Element and text position data:
======
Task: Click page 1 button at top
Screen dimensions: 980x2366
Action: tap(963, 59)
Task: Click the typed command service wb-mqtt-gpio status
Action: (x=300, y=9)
======
To be done:
Copy out all the lines of the material above word for word.

Task result:
Task: Click page 1 button at top
Screen dimensions: 980x2366
Action: tap(963, 59)
Task: Click the typed command service wb-mqtt-gpio status
Action: (x=300, y=9)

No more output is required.